Live album by Evan Parker and George Lewis
- Released: 1980
- Recorded: May 18, 1980
- Venues: Art Workers' Guild, London
- Genre: Free improvisation
- Length: 43:09
- Labels: Incus 35
- Producer: Dave Holland

Evan Parker chronology
| 4,4,4, (1980) | From Saxophone & Trombone (1980) | At the Finger Palace (1980) |

George Lewis chronology
| Homage to Charles Parker (1979) | From Saxophone & Trombone (1980) | Chicago Slow Dance (1981) |

= From Saxophone & Trombone =

From Saxophone & Trombone is a live album by saxophonist Evan Parker and trombonist George Lewis.
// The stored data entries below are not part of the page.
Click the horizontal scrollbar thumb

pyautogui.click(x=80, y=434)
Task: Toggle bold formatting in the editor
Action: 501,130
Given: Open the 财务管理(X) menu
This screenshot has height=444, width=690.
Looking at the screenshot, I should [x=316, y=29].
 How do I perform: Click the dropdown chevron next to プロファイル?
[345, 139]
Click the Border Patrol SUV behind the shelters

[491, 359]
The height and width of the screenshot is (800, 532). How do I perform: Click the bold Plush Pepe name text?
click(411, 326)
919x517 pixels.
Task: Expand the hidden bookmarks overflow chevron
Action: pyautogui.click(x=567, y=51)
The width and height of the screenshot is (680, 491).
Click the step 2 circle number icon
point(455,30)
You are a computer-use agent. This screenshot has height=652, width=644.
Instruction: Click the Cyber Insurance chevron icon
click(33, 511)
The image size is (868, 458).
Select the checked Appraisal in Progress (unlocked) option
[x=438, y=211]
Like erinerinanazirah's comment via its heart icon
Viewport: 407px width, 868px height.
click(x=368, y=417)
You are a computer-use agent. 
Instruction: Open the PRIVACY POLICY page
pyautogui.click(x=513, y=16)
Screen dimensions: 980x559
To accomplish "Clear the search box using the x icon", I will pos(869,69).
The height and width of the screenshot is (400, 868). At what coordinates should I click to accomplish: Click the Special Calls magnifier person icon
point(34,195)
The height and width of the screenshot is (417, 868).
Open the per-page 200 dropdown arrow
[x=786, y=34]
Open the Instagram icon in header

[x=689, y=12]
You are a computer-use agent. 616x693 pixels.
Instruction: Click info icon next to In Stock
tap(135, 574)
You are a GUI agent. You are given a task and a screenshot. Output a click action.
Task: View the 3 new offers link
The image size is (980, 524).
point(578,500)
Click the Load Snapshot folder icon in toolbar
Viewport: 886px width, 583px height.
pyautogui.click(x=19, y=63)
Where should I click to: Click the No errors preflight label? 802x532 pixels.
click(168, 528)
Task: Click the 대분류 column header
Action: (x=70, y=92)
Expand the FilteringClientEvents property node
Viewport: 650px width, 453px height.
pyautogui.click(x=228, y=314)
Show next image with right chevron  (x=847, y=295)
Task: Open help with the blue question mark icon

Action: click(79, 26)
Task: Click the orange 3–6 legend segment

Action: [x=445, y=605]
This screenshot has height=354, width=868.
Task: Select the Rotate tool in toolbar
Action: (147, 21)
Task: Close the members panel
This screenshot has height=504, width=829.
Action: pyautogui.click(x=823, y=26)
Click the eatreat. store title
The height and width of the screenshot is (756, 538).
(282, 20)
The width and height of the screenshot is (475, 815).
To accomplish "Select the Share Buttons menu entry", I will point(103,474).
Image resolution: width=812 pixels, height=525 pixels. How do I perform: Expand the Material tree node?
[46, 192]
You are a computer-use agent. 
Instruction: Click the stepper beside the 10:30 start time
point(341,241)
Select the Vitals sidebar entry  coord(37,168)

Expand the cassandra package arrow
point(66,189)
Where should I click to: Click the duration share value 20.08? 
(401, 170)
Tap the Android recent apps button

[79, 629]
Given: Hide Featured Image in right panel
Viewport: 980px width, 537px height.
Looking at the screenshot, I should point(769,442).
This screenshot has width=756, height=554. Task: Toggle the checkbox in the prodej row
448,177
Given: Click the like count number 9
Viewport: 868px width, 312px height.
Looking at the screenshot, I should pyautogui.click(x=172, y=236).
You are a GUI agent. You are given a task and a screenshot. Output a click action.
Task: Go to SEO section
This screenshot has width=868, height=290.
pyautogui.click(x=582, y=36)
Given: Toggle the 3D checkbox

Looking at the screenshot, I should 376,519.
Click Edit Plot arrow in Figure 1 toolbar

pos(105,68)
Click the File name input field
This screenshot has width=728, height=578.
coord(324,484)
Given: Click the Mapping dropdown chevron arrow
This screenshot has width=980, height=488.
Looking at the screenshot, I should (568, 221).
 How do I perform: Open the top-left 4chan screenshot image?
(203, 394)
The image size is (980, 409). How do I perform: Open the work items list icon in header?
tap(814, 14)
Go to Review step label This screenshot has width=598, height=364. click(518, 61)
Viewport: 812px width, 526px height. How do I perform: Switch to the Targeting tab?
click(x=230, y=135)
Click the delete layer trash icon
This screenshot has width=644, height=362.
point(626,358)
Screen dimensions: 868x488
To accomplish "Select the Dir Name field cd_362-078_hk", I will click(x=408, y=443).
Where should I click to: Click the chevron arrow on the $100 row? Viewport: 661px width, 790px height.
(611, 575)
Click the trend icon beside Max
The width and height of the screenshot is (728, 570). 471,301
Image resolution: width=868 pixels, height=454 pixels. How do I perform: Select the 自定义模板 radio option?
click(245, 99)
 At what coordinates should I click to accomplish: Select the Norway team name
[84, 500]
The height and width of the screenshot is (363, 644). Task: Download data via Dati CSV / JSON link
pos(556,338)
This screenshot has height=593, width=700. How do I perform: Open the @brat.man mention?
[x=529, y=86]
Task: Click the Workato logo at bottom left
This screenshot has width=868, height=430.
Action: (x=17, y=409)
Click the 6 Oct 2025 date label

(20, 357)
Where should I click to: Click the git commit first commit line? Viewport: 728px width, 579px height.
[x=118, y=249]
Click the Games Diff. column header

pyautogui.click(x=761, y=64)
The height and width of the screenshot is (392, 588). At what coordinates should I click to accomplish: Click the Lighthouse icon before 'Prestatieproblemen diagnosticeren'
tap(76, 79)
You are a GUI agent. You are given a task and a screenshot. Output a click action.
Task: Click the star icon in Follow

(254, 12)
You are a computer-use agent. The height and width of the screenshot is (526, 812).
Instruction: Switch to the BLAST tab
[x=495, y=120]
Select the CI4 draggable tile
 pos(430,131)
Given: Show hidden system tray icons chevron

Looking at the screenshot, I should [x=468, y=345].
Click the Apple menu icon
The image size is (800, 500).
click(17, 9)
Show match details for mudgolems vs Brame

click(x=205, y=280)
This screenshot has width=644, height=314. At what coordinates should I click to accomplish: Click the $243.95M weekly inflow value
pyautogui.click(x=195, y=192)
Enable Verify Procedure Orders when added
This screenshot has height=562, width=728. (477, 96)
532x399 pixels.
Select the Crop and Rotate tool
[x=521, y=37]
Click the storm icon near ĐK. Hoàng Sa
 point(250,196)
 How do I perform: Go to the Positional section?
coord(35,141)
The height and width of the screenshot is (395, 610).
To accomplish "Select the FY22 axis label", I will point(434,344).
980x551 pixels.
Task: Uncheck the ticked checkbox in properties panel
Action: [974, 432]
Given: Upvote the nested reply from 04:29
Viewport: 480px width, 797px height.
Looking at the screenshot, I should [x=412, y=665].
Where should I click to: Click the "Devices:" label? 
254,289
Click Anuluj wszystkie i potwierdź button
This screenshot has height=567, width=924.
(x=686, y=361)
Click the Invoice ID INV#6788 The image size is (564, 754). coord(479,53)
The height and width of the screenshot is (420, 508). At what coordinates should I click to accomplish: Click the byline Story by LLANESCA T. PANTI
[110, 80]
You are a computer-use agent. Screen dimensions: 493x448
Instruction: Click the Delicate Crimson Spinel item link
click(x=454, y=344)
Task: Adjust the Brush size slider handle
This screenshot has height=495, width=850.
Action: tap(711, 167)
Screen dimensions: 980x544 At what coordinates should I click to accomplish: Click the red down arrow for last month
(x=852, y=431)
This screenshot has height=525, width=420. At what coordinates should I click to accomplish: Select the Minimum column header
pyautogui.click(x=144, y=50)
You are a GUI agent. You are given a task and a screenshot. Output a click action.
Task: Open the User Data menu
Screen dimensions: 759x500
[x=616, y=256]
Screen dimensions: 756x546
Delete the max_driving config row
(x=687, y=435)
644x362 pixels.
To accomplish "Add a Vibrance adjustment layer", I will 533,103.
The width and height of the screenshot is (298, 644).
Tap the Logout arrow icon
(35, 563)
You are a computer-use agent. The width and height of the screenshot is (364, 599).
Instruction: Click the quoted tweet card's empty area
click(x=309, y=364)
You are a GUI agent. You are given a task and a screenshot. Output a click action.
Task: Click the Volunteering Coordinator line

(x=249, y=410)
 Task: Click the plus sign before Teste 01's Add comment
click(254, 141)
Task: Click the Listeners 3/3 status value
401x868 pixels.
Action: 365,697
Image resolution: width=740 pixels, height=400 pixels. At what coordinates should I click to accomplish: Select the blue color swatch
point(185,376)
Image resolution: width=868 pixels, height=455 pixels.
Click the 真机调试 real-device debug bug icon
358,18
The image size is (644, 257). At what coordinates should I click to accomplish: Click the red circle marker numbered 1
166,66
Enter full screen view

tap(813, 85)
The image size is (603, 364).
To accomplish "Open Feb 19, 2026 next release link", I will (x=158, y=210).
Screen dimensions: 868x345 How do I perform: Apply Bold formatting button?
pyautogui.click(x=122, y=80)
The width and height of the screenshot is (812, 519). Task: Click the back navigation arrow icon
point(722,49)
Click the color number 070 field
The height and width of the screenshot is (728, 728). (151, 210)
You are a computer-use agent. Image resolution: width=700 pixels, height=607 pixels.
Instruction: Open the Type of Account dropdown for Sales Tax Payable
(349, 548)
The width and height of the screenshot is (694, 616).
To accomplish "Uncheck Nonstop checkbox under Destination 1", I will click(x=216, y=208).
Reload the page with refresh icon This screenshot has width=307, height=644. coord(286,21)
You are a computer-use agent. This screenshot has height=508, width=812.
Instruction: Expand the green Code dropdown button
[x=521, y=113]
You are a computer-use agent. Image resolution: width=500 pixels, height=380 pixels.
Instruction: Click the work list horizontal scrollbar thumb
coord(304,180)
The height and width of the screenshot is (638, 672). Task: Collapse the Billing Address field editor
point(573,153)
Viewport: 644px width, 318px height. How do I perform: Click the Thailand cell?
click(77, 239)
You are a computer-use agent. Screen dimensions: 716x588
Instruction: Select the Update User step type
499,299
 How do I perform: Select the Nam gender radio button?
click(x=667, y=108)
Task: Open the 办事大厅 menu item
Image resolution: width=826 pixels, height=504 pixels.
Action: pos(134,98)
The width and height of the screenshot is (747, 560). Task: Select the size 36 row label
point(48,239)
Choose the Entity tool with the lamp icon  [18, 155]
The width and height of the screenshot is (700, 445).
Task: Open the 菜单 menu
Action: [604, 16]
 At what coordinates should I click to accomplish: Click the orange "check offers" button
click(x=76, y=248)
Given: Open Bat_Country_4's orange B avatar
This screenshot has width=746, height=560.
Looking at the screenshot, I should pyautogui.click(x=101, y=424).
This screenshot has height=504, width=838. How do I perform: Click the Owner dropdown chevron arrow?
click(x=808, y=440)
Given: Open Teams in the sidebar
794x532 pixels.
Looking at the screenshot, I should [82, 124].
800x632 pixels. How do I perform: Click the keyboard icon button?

It was recorded on May 18, 1980, at the Art Workers' Guild in London, and was initially released on vinyl later that year by Incus Records. In 2002, it was reissued on CD by Parker's Psi label, and in 2023, it was reissued on vinyl in remastered form by Cafe Oto's Otoroku label.

==Reception==

In a review for AllMusic, Dan Warburton called the album a "stunning collection," and noted Lewis's "rambunctious virtuosity and good-humored mastery of the trombone" as well as Parker's "legendary circular breathing."

The authors of The Penguin Guide to Jazz Recordings awarded the album a full four stars, describing it as "one of Parker's best recorded statements and one of the best documents of Lewis's radical deconstruction of the trombone." They singled out the opening track for praise, calling it "exquisite."

Glenn Astarita of All About Jazz wrote: "No frills or hidden agendas to be found throughout these five improvisation based works. You name it—they cover it! The duo explores various harmonic twists and turns amid microtonal sounds and ethereal soundscapes. They dig deep from within while also displaying the utmost improvisational acumen, as most of us would come to expect... It's all about artistry in motion and the duo's acute cognizance of dynamics and temperance. (Recommended.)"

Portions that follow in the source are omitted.